▼
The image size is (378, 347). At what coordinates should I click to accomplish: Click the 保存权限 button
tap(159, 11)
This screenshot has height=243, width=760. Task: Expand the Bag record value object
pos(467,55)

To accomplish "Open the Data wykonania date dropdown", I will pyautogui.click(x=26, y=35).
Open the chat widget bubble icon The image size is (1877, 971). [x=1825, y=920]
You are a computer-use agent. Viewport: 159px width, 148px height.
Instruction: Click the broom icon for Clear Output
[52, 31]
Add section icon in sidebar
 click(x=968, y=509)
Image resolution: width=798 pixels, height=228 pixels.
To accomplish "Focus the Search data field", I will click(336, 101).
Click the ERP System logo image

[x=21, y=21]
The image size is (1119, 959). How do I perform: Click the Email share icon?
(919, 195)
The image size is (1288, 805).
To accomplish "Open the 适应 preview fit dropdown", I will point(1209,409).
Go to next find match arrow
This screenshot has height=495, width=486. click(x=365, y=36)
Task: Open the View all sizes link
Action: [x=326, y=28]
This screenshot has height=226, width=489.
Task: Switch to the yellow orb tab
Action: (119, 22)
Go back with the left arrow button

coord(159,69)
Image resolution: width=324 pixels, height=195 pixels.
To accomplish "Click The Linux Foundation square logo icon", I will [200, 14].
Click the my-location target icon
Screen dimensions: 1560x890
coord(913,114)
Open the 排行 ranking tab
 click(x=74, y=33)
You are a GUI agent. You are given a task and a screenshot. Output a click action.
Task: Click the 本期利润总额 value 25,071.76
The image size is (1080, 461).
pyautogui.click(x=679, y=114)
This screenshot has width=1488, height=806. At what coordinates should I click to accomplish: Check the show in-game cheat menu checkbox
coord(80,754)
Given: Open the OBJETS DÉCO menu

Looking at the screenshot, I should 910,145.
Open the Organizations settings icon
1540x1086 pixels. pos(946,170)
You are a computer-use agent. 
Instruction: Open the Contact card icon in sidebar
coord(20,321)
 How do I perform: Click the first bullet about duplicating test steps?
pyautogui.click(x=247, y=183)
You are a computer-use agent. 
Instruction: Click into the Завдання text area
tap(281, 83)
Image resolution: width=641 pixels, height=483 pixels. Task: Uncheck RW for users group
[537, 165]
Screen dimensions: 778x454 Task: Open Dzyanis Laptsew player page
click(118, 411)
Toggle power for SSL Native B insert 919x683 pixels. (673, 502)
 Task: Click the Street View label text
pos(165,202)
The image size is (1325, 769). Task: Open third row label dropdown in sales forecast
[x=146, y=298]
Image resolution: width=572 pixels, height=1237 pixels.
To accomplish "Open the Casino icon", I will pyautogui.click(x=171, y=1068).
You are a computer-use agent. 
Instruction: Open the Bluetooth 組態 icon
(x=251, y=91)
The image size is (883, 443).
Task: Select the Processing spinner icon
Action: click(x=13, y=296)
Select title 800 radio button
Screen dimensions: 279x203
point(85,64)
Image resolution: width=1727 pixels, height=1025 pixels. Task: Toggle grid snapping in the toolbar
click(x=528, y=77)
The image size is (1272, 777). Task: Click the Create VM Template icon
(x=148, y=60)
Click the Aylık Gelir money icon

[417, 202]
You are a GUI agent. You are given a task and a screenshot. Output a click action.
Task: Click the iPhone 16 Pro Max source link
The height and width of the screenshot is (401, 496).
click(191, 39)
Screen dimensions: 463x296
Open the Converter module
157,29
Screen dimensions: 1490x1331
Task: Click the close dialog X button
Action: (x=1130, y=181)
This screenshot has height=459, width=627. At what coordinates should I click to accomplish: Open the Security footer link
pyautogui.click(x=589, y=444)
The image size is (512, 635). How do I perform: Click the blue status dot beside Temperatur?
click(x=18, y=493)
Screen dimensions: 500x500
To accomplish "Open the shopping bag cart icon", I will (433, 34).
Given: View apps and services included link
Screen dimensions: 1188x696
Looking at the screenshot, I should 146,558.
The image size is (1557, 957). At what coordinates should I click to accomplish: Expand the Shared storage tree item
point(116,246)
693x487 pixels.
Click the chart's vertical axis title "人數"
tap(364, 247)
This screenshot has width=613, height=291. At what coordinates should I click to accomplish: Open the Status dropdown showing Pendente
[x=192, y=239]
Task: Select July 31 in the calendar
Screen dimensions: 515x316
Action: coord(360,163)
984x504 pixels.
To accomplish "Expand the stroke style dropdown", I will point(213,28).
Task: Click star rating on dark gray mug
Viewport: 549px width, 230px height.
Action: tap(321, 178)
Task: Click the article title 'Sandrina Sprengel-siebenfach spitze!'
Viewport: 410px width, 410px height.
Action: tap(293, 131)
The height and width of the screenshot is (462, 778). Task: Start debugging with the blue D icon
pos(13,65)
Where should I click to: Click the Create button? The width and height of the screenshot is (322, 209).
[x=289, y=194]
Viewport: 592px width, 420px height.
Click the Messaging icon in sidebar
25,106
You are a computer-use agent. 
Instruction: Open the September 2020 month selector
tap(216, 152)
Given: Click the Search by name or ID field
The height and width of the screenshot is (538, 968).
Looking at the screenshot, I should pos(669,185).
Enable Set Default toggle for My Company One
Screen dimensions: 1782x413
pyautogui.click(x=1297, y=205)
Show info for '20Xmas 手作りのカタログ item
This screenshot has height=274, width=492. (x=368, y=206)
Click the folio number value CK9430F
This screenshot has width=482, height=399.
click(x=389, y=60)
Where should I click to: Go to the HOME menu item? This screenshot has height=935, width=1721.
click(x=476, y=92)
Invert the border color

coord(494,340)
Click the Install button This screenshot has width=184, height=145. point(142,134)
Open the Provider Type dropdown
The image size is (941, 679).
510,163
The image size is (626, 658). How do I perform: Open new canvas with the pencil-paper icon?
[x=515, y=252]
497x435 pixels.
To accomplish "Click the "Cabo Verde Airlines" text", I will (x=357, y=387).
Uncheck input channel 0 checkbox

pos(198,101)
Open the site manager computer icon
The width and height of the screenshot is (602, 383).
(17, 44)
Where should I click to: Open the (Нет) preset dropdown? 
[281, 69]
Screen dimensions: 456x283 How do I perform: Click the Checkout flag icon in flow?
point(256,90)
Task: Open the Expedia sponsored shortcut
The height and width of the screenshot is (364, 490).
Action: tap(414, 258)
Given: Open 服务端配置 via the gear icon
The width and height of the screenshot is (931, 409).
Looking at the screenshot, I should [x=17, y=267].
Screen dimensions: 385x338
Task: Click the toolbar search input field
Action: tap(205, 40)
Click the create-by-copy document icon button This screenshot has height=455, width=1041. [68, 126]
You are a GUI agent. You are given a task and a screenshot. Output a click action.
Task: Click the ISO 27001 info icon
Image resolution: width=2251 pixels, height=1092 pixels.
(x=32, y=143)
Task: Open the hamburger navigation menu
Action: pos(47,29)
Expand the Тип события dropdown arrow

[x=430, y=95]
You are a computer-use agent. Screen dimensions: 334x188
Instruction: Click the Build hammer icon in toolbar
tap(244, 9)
▲
__Exercise task__.
Reproduce the data from its first line through the line containing "click(x=968, y=509)", inclusive, with the requests left as they are and every coordinate in the answers shifted up by 107.

__The response__.
The image size is (378, 347). At what coordinates should I click to accomplish: Click the 保存权限 button
tap(266, 118)
This screenshot has height=243, width=760. Task: Expand the Bag record value object
pos(574,162)

To accomplish "Open the Data wykonania date dropdown", I will pyautogui.click(x=133, y=142).
Open the chat widget bubble icon The image size is (1877, 971). [x=1932, y=1027]
You are a computer-use agent. Viewport: 159px width, 148px height.
Instruction: Click the broom icon for Clear Output
[159, 138]
Add section icon in sidebar
 click(x=1075, y=616)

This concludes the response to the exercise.